Uno por uno, los hombres de las Víboras Negras comienzan a entrar, y un escalofrío recorre mi cuerpo. He oído rumores sobre ellos—su reputación es casi tan oscura como la de mi propia banda, si no peor. Son brutales, infames por su crueldad, y siento un cosquilleo de ansiedad subir por mi columna mientras toman asiento frente a nuestros hombres. La tensión entre ellos es casi tangible, estirándose delgada como un alambre.

Uno de los hombres de las Víboras pasa cerca de mí, una sonrisa desagradable cortando su rostro mientras se inclina, murmurando algo bajo y vulgar en mi oído. Siento el familiar destello de disgusto, pero mantengo mi rostro impasible, la máscara firmemente en su lugar, ignorándolo.

Entonces otro hombre entra por la puerta, y la habitación parece cambiar a su alrededor. Es alto, bien por encima de los seis pies, y construido como algo salido de una leyenda—hombros anchos, una figura fuerte e imponente, con cabello oscuro y corto. Tiene el tipo de rostro que es tan impactante como peligroso, cada ángulo afilado, cada línea perfecta. Sonríe al verme, un destello de dientes blancos, una mirada que podría ser casi encantadora si no supiera quién es.

—Debes ser Paige—dice, su voz suave y confiada. Extiende la mano hacia la mía, y me obligo a dejar que la tome, a sostener su mirada sin pestañear mientras levanta mi mano hacia su boca y presiona un beso en mis nudillos. Un rubor lucha por subir a mis mejillas, pero lo mantengo a raya, cada parte de mi entrenamiento enfocada en mantener mi rostro inmóvil, indiferente.

Varios de los hombres del Círculo Carmesí se levantan, con los puños apretados, una mirada amenazante en sus ojos, pero Silas solo sonríe con desdén, sin inmutarse, y se acomoda en su silla, aún observándome con ese brillo de diversión en sus ojos. Está confiado, incluso arrogante. Y, mientras se aleja, siento una extraña mezcla de ira e inquietud asentarse en mi estómago. Rara vez hay hombres jóvenes como él en estas reuniones—hombres que entran como si fueran dueños de la sala.

Pero entonces el aire cambia de nuevo, más frío esta vez, y levanto la vista.

Una figura se encuentra en la puerta, enmarcada por la sombra, más alta y de alguna manera más oscura que las demás. Los hombres del Círculo Carmesí se enderezan, la tensión se tensa mientras se giran para enfrentarlo. Es como si retrocedieran, como si supieran el peligro que trae consigo.

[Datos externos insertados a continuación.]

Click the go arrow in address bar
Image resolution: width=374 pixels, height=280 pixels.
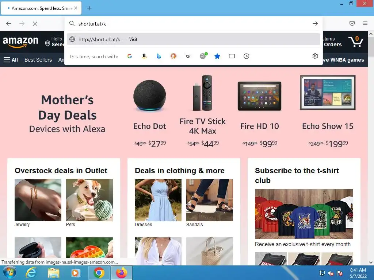coord(315,24)
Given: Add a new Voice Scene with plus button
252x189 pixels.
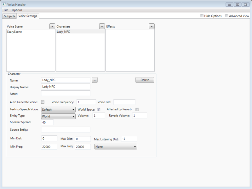Looking at the screenshot, I should [x=52, y=26].
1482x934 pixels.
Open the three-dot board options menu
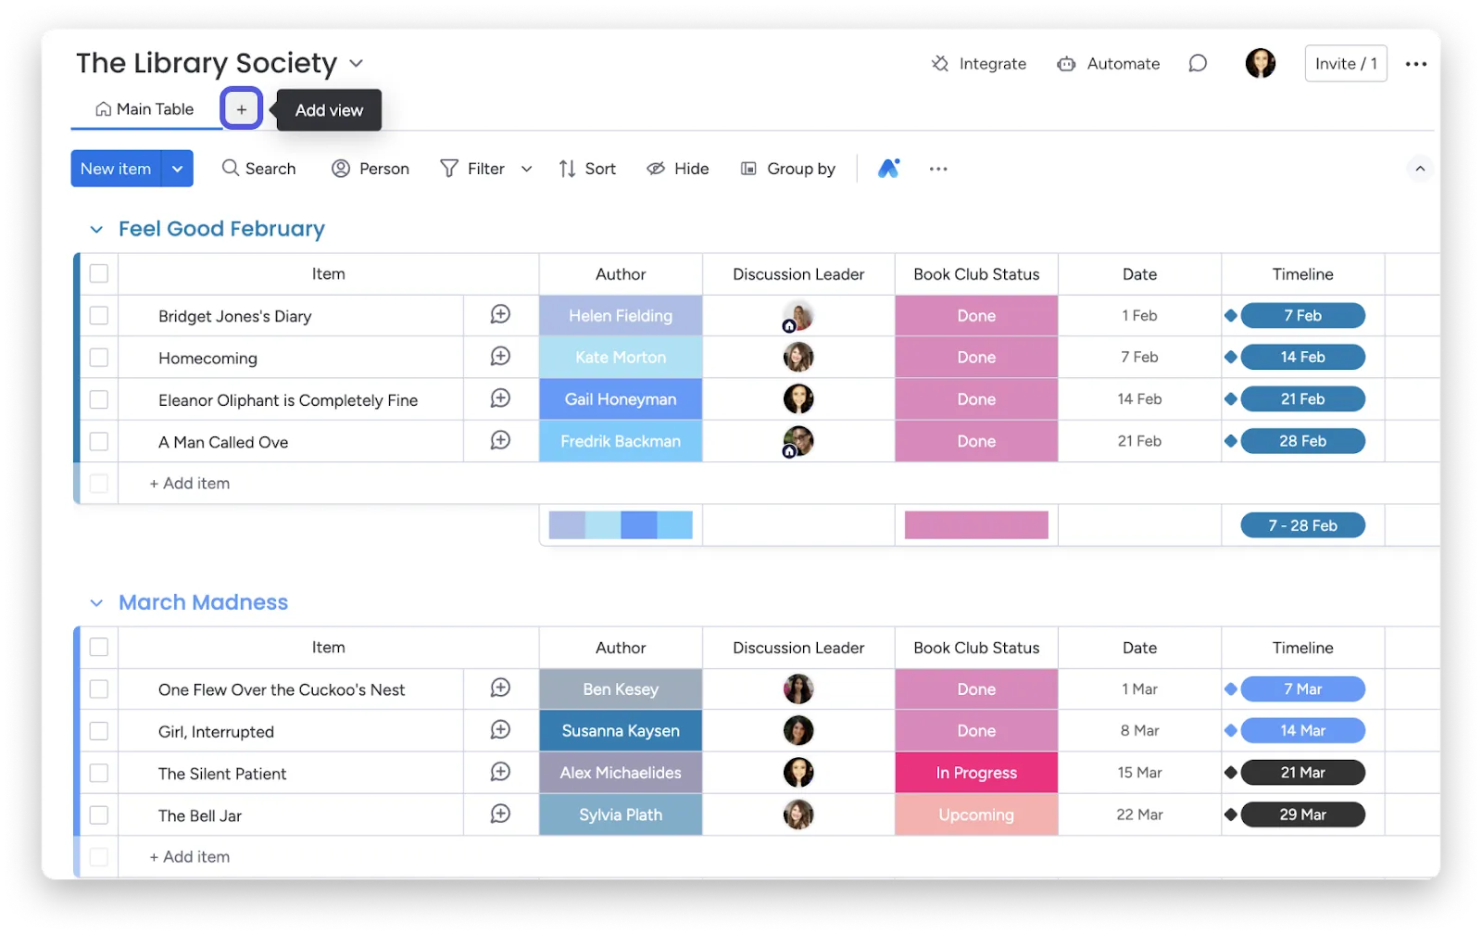pyautogui.click(x=1415, y=64)
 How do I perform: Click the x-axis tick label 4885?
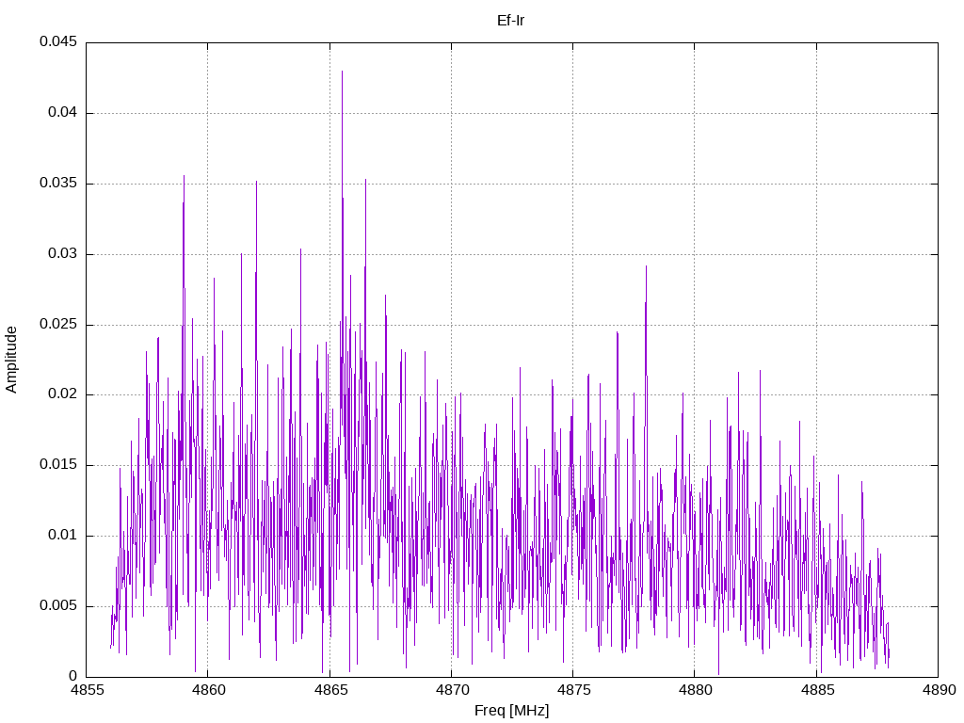click(x=816, y=690)
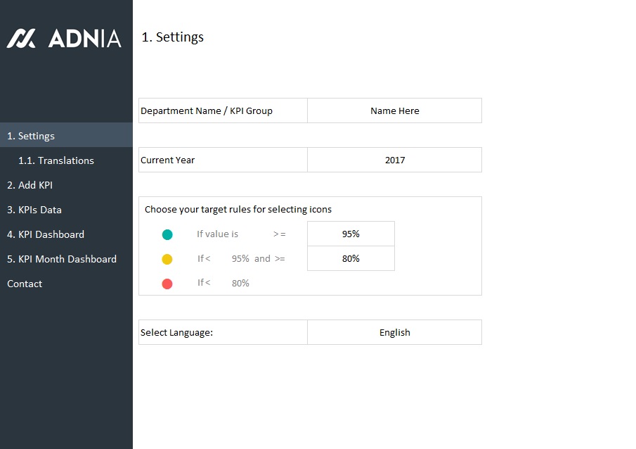Image resolution: width=636 pixels, height=449 pixels.
Task: Click the yellow target indicator circle
Action: [167, 259]

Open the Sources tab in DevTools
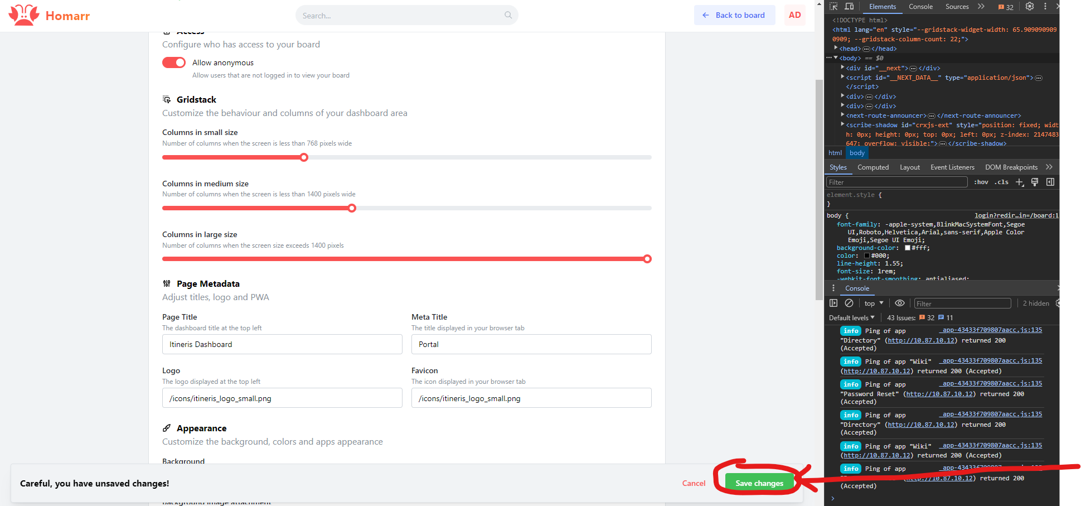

Y entonces escucho su nombre.

—Jaxon Steele.

El nombre apenas se pronuncia, pero el efecto se siente en toda la sala. Me quedo quieta, mi pulso revoloteando mientras lo veo acercarse, cada movimiento calculado, como si estuviera acechando en lugar de caminando. Es alto, al menos seis pies cuatro, con cabello castaño oscuro que cae un poco sobre su frente, un poco de barba sombreando su mandíbula. Tatuajes cubren casi cada centímetro de piel visible—sus brazos, su cuello, incluso las líneas tenues que puedo ver bajo su cuello, insinuando más tinta sobre su pecho y espalda. El traje negro que lleva está perfectamente ajustado, enfatizando cada corte de músculo, cada línea de fuerza. Es una obra maestra de violencia, contenida lo suficiente como para ser confundida con un hombre.

Mientras avanza, los hombres del Círculo Carmesí se interponen en su camino, su ira destellando, los puños apretados. Están murmurando amenazas, gruñendo insultos, exigiendo saber qué hace aquí. Pero apenas los mira, sus ojos de un gris acerado, planos y sin emoción.

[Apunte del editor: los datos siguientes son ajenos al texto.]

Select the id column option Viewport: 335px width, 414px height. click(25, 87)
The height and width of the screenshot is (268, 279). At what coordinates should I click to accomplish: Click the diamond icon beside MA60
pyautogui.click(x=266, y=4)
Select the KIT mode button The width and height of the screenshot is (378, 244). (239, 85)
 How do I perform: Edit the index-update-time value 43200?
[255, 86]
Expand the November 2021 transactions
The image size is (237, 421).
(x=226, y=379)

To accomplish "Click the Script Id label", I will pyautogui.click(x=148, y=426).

Una mirada de él—una mirada fría y silenciosa—y ellos retroceden, rompiendo el contacto visual, la rabia disminuyendo en precaución. Jaxon Steele apenas los reconoce mientras continúa, sus ojos recorriendo la sala hasta que, finalmente, se posan en mí.

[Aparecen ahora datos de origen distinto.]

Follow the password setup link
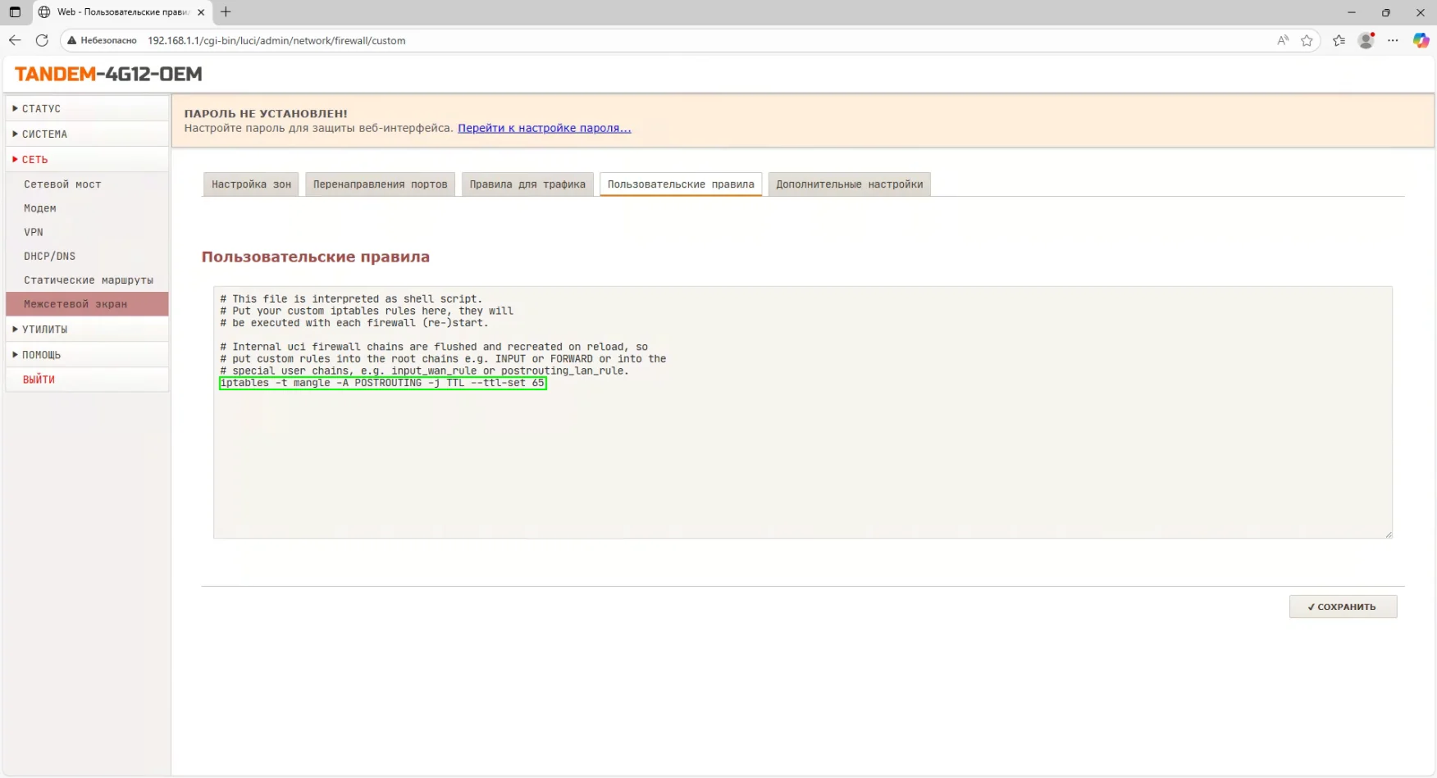Viewport: 1437px width, 778px height. [544, 128]
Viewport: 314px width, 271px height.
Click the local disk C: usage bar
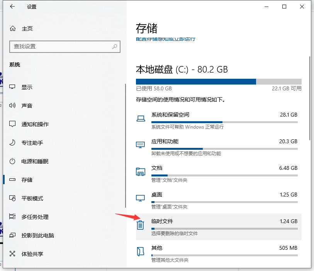tap(219, 81)
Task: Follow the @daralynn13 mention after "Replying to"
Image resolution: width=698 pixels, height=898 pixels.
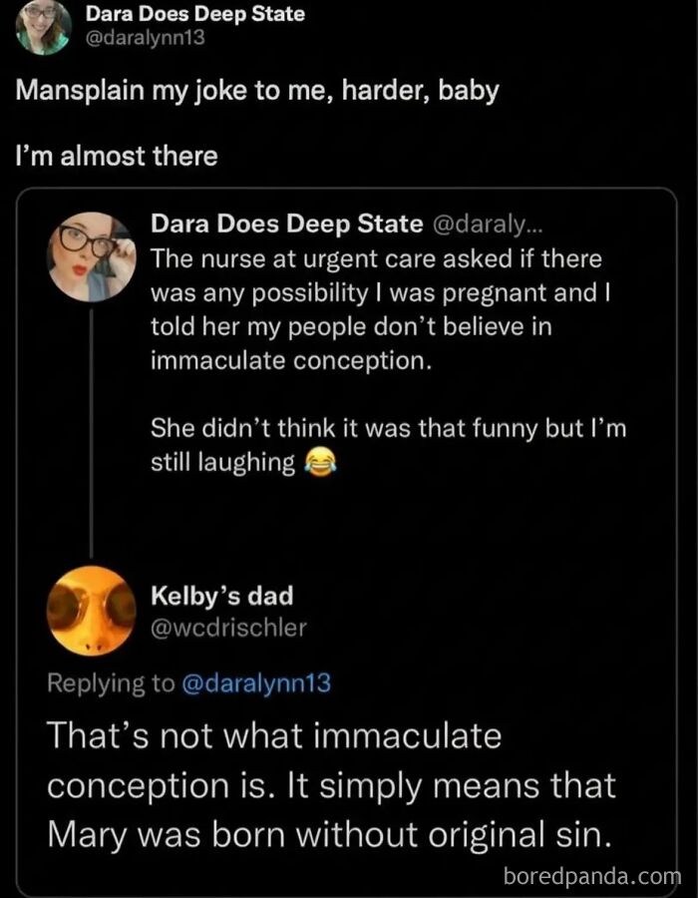Action: click(x=257, y=683)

El escalofrío se profundiza, erizándome la piel mientras me observa, su mirada plana, inescrutable. Pero el mensaje es claro: no dudaría en matarme, en matar a cualquiera aquí, si la reunión toma un giro equivocado.

Aprieto mis manos, obligándome a sostener su mirada, a fingir que no me afecta el peso de su atención. Pero mientras su mirada se endurece, no puedo sacudirme la sensación de que algo ya ha salido mal—y que, pase lo que pase a continuación, no hay forma de detenerlo.